La Pietà de Minneapolis

la-pieta-de-minneapolis

Janvier 2019, une rare journée de soleil dans Minneapolis enneigée. Son fils de neuf ans dans les bras, Liberty* regarde l’objectif d’un air de défi. Malgré son jeune âge, l’enfant supporte le froid et ferme les yeux le temps de la pose. Il comprend l’importance du sujet. Aux États-Unis, un Noir risque trois fois plus de mourir de violences policières qu’un Blanc. Pour dénoncer cette réalité, le photographe new-yorkais Jon Henry met en scène des images inspirées des pietà – peintures et sculptures représentant le Christ mort porté par sa mère éplorée.

Treize ans plus tôt, Sean Bell, 22 ans, mourait pour rien sous des balles policières alors qu’il enterrait sa vie de garçon et ne portait pas d’arme, dans le quartier de Queens, à New York, où le photographe est né et où il a grandi. Quelque mois après, Jon Henry est invité au mariage d’un ami. Il passe la soirée à se dire qu’il pourrait leur arriver à tous la même chose qu’à Bell : « C’était la même situation : pourquoi lui et pas nous ?»  En pensant à la douleur des mères touchées par ces tragédies, si courantes dans son pays, il décide d’entamer un projet photographique.
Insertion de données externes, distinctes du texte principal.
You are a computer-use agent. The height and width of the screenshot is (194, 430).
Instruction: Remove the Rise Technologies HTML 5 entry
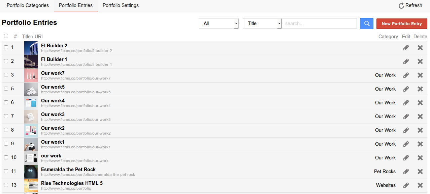point(420,185)
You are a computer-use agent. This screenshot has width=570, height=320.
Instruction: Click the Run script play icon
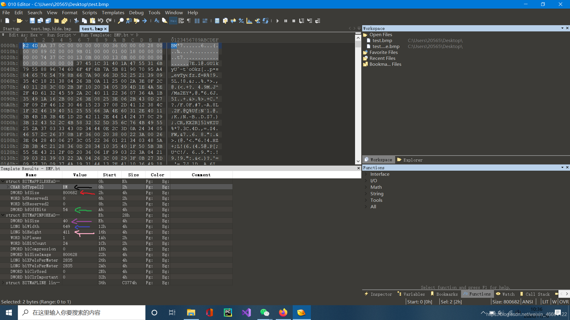(277, 21)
Grâce à un petit boulot du dimanche dans une église, Jon est entouré d’iconographie religieuse à l’époque. « Quand j’ai découvert des images de la pietà de Michel-Ange, c’était comme une évidence. C’était ce que je voulais raconter ! La mort d’un innocent et la douleur inconsolable d’une mère. » Henry commence à photographier des membres de sa famille, des tantes, des cousines, leur fils dans les bras, enfants, adolescents ou adultes. Puis, il part plus loin : Alabama, Minnesota, Californie, Floride, Illinois, Arkansas. Il contacte des amis, des connaissances, commençant toujours par leur envoyer des photos du projet pour qu’ils comprennent la démarche. Liberty, professeur de collège à Minneapolis, accepte tout de suite.

Après la prise de vue, Henry demande aux mères d’écrire quelques mots sur ce qu’elles ont ressenti. En plus de la fatigue physique de tenir leurs fils dans les bras, elles expriment souvent la fatigue mentale de les imaginer morts : « J’ai peur », confie une femme, « je sais que je pourrais être la prochaine mère en deuil » dit une autre. « Et si mon fils était le nouveau hashtag ?», demande une troisième. Malgré la pandémie, Jon Henry continue son projet. Il était dans les environs de Saint-Louis il y a deux semaines, il se rendra dans le Nebraska bientôt. Sur ses dernières photos, les personnages portent des masques.

En mai 2020, George Floyd mourait sous le genou d’un policier à Minneapolis. Les manifestations qui ont suivi étaient inédites par leur ampleur et leur caractère multiracial. Mais d’autres jeunes noirs ont continué de tomber sous les coups et sous les balles. Comme Walter Wallace, 27 ans, souffrant de bipolarité, abattu par la police à Philadelphie en octobre 2020. « Quand les manifestants rentrent chez eux, les caméras s’éteignent, les procès se terminent, il ne reste plus que les mères », rappelle Henry. Ses portraits nous poussent à ne pas les oublier. Et à nous battre à leurs côtés.

Martina Bacigalupo

*Le prénom a été modifié 



Cette image est issue de la série « Stranger fruit ».